Somewhere it will at least retain its value (keeping up with inflation).
Not a bubble, pyramid scheme, scam or something about to collapse.


----------



## Chris (19 May 2011)

I agree with umop3p!sdn, especially on the first point. Now I do have a private pension here and I will continue contributing in order to get my employer's contribution, but I certainly will not be making any AVCs.
Personally I look after my own investments and only use funds to a small degree, usually to pay in small monthly amounts to build up to a level that makes a share purchase viable.
The vast majority of investments for my child's education and my retirement are outside the country, since around the time that the crisis first began. For the foreseeable future I do not plan on repatriating them. While I do not get any tax relief on these investments it does give me great flexibility when it comes to actually retiring. I will obviously owe CGT on any gains, but at that stage I hope to be in a position to move to a country with the lowest CGT rates.


----------



## Firefly (19 May 2011)

Hi Chris,

I don't doubt your strategy and I too have taken steps to secure my own reserves. But for the Ordinary Joe it seems there are very few (if any) simple options. By simple I mean things that would have always  been taken for granted before now...ie putting your money in an Irish bank and contributing to a pension. All that many can hope for is some return to economic growth so the government can leave assets alone.


----------



## JoeB (19 May 2011)

Gold ownership perhaps, or other commodities.

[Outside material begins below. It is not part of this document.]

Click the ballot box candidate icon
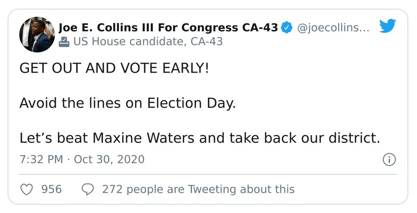417x213 pixels. tap(64, 42)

I know that gold is a little bubbly now, but it may still be undervalued. It's out of reach of the Irish Gov,. and has always been considered a good store of value, but not a productive one. Some people say that it's a disastorous investment for long term, but it is an option. It's easy to buy now through places like BullionVault, even in small quantities.


----------



## Firefly (19 May 2011)

JoeBallantin said:


> Gold ownership perhaps, or other commodities.
> 
> I know that gold is a little bubbly now, but it may still be undervalued. It's out of reach of the Irish Gov,. and has always been considered a good store of value, but not a productive one. Some people say that it's a disastorous investment for long term, but it is an option. It's easy to buy now through places like BullionVault, even in small quantities.



That's true. OK we have one option: Gold (and other commodities)....


----------



## Protocol (26 May 2011)

Social Insurance?


----------



## Jim2007 (26 May 2011)

Firefly said:


> So, my question is fairly simple...where is an Ordinary Joe expected to put his money for retirement?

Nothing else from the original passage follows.